At the office-segment level, NOI declined to NIS 35 million in 2025 from NIS 41 million in 2024, even though end-of-year occupancy improved to 76% and about 27,000 square meters were leased over the prior twelve months. That is not a contradiction. It is a transition phase. A large new asset finally entered the leasing stage, but average annual income still does not carry the entire segment.
The most important number here is actually the group CAP rate. The company presents 6.4%, but only after excluding the office component of Tozeret Haaretz as income-producing property. When that asset is included, the group yield drops to about 5.8%. That is the heart of the story. The value is already in the numbers, but the current cash yield that stands behind it is not yet equally mature.
Net Profit Rose Much Faster Than Recurring Economics
A NIS 763.9 million net profit looks excellent. But in the background there was a NIS 390.9 million gain from investment-property fair value, financing income of NIS 464.6 million, and a NIS 375 million increase in the marketable-securities portfolio. At the same time, FFO under the securities-authority methodology was only NIS 152.4 million, while management AFFO stood at NIS 307 million, or NIS 386.6 million including housing.
That gap is not an accounting criticism. It simply tells investors where recurring economics sit and where reported profit sits. The company did create value in 2025, but not all of that value is already a recurring cash-yielding value that should be read the same way as mature NOI.
Cash Flow, Debt And Capital Structure
The central point here is that the balance sheet really is strong, but anyone who stops at the phrase “cash flow is strong” misses the difference between recurring cash generation and the full cash picture. In Blue Square Real Estate’s case, the two readings are not the same.

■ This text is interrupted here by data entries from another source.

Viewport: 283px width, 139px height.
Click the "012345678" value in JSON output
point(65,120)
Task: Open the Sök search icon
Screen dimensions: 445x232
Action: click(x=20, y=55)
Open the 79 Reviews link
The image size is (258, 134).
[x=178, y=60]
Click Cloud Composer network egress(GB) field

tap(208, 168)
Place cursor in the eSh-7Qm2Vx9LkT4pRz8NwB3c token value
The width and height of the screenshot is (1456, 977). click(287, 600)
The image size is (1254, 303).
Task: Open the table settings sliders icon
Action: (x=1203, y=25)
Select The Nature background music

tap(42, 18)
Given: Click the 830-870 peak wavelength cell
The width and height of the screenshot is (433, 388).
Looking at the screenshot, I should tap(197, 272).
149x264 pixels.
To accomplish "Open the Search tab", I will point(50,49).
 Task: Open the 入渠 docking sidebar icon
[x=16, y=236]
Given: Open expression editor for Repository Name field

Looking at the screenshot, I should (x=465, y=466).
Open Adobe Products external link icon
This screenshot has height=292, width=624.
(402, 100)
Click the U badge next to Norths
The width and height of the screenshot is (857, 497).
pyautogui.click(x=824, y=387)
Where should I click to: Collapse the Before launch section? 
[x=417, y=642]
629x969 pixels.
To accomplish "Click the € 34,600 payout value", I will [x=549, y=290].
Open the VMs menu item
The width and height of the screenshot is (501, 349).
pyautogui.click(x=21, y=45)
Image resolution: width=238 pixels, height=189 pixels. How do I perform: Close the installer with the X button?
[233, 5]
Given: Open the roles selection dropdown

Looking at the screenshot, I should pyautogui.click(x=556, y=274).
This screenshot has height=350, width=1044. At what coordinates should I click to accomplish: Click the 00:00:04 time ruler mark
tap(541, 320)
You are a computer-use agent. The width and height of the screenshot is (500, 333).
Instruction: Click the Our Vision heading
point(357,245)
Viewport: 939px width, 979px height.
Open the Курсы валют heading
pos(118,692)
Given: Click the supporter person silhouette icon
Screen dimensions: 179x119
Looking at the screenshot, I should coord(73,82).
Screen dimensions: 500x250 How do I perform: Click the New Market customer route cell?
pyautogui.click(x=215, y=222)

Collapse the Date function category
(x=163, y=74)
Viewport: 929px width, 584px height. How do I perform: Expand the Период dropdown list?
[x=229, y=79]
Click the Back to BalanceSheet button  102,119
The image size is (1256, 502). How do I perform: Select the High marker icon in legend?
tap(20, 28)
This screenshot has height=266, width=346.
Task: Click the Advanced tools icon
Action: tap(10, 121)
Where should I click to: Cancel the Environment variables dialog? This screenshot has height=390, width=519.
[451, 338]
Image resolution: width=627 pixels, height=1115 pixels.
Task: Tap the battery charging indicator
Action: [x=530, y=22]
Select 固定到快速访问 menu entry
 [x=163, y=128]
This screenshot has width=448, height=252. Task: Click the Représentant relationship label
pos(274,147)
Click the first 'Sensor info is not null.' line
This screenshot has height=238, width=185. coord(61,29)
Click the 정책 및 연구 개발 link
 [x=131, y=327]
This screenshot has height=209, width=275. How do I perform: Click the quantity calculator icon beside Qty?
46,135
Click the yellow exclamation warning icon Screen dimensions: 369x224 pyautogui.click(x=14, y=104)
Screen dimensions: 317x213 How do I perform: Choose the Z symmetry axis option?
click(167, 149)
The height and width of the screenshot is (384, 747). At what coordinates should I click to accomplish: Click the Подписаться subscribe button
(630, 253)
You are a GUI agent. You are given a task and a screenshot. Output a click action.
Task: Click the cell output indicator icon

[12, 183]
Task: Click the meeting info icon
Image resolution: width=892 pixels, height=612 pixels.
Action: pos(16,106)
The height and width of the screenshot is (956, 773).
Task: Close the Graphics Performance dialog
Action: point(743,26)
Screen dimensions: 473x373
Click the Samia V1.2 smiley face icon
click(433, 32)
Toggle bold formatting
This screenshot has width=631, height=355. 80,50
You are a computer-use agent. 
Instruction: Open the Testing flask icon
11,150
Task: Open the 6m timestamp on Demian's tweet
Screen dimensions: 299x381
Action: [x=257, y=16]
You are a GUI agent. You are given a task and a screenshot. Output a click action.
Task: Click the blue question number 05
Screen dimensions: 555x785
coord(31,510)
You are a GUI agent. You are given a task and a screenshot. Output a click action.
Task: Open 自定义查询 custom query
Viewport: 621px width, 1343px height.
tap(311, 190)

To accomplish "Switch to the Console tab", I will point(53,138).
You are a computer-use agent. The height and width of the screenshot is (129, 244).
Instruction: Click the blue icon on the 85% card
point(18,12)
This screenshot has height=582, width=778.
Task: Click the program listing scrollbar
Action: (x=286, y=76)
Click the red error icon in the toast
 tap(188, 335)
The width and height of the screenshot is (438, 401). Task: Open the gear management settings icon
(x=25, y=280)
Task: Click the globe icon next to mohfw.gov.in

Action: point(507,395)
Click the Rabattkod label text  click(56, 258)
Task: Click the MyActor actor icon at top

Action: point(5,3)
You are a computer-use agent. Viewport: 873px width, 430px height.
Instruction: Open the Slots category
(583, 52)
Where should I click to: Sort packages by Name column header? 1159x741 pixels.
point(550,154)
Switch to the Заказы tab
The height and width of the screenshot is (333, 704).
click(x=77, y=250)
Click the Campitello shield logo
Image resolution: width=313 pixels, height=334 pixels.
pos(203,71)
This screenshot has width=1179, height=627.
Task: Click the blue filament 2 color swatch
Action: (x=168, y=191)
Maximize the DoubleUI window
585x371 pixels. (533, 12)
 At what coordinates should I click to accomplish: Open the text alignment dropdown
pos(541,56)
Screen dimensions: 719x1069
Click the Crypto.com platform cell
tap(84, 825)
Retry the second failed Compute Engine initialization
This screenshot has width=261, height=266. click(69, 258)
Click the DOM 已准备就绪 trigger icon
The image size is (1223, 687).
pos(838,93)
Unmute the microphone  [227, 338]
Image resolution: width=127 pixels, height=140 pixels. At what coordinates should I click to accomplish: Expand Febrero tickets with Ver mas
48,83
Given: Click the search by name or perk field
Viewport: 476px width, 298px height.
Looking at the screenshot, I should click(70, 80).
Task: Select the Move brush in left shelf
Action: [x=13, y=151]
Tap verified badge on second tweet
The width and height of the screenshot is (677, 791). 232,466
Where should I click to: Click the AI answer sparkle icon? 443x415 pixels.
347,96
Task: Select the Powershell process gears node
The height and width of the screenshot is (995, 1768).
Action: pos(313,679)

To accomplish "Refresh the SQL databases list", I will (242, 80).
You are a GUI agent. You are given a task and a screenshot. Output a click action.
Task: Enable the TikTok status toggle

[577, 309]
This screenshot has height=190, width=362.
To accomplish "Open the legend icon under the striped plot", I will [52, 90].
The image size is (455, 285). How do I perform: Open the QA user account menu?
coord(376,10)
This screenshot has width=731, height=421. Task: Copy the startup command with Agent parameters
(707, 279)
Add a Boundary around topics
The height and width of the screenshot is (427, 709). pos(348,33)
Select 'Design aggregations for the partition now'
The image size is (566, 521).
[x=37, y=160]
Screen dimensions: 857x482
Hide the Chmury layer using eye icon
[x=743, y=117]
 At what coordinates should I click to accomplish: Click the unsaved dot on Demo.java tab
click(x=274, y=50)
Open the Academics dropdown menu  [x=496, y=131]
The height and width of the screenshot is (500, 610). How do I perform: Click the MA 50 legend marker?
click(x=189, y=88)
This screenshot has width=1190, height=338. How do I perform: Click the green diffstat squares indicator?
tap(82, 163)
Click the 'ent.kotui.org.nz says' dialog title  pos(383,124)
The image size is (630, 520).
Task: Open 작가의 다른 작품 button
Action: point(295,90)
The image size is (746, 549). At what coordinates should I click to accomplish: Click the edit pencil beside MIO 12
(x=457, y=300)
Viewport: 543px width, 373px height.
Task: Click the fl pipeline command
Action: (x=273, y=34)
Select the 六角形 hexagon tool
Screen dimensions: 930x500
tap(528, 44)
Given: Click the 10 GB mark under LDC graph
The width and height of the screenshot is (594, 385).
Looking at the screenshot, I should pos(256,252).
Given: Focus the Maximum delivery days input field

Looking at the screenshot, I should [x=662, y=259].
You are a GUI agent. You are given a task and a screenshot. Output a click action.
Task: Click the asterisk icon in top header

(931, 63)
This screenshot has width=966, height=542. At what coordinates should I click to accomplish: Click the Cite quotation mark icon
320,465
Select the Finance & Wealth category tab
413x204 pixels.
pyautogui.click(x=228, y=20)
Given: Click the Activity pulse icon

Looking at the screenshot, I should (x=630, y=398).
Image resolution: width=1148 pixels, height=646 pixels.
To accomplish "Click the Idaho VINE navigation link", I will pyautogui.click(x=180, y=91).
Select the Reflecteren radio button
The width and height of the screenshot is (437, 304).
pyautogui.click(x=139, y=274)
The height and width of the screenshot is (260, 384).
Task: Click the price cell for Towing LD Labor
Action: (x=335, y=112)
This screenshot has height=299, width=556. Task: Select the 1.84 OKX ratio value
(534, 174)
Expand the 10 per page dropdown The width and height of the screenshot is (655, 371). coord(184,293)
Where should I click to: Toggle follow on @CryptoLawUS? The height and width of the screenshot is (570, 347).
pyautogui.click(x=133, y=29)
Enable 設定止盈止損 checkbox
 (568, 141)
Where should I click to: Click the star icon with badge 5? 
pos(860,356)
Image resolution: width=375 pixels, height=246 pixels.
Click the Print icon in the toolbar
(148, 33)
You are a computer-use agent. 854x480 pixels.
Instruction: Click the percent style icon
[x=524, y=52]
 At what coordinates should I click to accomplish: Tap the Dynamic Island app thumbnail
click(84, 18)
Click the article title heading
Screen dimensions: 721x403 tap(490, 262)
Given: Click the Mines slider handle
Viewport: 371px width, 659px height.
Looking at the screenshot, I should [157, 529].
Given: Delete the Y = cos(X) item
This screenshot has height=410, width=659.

The Full Cash Picture: Real Flexibility, But Not Only From Operations
Under an all-in cash-flexibility lens, cash flow from operations reached NIS 578.8 million. That is a good number, especially against NIS 525.8 million in 2024. But the same year also included about NIS 319 million of real-estate investment, about NIS 370 million of net investment in the securities portfolio, and NIS 270 million of cash dividends. In other words, the company did not fund the whole year only from operating cash. It also relied on open capital-markets access and a strong balance sheet.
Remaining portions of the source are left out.